Linear lithium-ion charger

[derGoldstein]

I've been working on the current-limiting part of a linear lithium-ion charger, which is very similar to the eevblog constant current load, for which there are countless threads on this forum already. So I read through many of them and came up with the attached circuit.
I quickly wired it up on a breadboard, without the noise-limiting components (R5, R6, C1) or the protection diodes (so as to keep it a simple test), and it works as expected. I used an LM7812 for voltage regulation because the mosfet I'm using isn't logic-level and I'm going to be charging 4S packs and above anyway.
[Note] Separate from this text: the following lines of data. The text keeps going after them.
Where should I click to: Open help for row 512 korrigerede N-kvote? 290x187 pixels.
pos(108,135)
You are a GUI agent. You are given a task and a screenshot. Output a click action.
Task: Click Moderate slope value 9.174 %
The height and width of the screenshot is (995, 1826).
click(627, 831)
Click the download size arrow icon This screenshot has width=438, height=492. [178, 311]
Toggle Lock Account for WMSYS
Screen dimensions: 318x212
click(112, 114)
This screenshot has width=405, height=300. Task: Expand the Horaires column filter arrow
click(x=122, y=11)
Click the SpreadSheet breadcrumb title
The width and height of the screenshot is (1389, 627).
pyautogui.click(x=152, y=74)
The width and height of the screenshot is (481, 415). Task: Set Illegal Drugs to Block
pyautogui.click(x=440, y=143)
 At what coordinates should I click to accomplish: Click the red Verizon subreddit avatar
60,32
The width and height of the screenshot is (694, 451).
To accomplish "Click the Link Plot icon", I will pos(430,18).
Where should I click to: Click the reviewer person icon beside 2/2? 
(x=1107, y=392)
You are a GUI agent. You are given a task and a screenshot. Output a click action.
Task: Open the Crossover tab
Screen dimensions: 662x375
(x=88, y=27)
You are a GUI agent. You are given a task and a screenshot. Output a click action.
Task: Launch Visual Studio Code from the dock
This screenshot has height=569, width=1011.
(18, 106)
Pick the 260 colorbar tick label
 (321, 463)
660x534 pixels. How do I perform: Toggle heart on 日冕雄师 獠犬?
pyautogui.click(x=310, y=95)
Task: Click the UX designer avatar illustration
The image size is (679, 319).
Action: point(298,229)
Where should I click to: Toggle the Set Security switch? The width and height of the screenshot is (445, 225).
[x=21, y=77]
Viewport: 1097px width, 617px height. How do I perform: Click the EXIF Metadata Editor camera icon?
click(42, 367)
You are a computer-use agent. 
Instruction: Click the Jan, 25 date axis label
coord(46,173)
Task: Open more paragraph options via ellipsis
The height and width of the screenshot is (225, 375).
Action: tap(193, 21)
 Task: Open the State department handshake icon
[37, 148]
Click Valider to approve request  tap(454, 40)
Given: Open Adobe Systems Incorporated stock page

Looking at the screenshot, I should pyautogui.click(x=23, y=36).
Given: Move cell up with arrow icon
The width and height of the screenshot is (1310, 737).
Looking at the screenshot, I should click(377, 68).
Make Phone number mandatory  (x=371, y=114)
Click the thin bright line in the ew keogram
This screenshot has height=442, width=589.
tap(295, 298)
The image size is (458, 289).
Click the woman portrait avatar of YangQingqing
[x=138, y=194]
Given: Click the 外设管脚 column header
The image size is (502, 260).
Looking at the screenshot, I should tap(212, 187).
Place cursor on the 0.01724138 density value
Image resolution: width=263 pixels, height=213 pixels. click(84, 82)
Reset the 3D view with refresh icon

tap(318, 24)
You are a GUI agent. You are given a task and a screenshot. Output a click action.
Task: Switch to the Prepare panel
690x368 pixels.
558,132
The D2 diode is in there in case the charging source is a battery itself. I used the LM358 because is the op-amp I'm most familiar with (which is to say, just a little more than completely unfamiliar with).

I have the following questions about the circuit:
1) Is there a reason not to use a very low-value sense resistor (0.1ohm or lower) to keep the heat loss through it to a minimum?
2) Since the load is a "component" which will change its voltage, the heat output of the mosfet will be greatest when the charging begins, and decrease as it progresses. If I'm charging a 5S lithium-ion pack from ~15V to 21V, the mosfet will start the charging process dissipating Vin-15*A watts of heat, and by the time it gets to the constant-voltage stage it will be dissipating Vin-21*A watts of heat. Is this correct?
3) The voltage drops from input to output so far are: ~1V for 200mA, ~1.8V for 500mA, and ~3V for 1A. Is this more to do with the characteristics of the circuit, the characteristics of the mosfet, the relatively high value of the sense resistor, or just the fact that it's on a breadboard and the connections are crappy?

Any other suggestions are welcome. Thanks.

[Signal32]

1. Only reason I can think of is the opamp's input offset voltage -- at 200mA you'll have 20mV across a 0.1R resistor and the offset voltage of the op-amp is 2mv, so you can get a 10% error when setting the current. For a 0.5R resistor, the  error will be 2%.
2. Well it will share the load with the current limiting resistor. So MOSFET + resistor will disspiate (Vin-15)*A at the start of charging. Yes, at constant voltage charge it will dissipate (Vin-21)*A.
3. "from input to output" ?  Do you mean from V+ to what the battery is getting ? What's the input voltage and how many cells.

[Audioguru]

Your circuit has no V+ number.
It also has no constant voltage mode. The battery will keep overcharging until it explodes or catches on fire. it also has no low charging current detection and disconnection.
A good lithium battery charger circuit measures the battery voltage at first and if it is low then it tries charging with a very low current. if the voltage does not rise after a certain amount of time then it disconnects the damaged battery to prevent an explosion or fire. Your circuit will apply full current continuously to a damaged battery and cause a spectacular event (post its video).
A multi-cell lithium battery needs a "balanced charger" to prevent one or more of the series cells from overcharging. The voltage across each cell is detected and if it exceeds 4.20V then that cell is shunted until the voltage drops to 4.20V.

[derGoldstein]

I omitted some details for the sake of brevity, maybe a bit too much.
I start with a voltage-regulated power supply which feeds into V+. If my battery pack is a 5S (21V max), I set the voltage regulation to 21V plus the minimum voltage drop of this circuit, which is 0.7V, so 21.7V. As long as the battery pack is drawing more current than this circuit will allow, it's in constant-current mode (I usually limit it to 1A, but larger packs can handle 3A or more). When the battery voltage gets close to its maximum 21V, its current draw will drop to below the current limiting range of this circuit, so it'll be in constant-voltage mode.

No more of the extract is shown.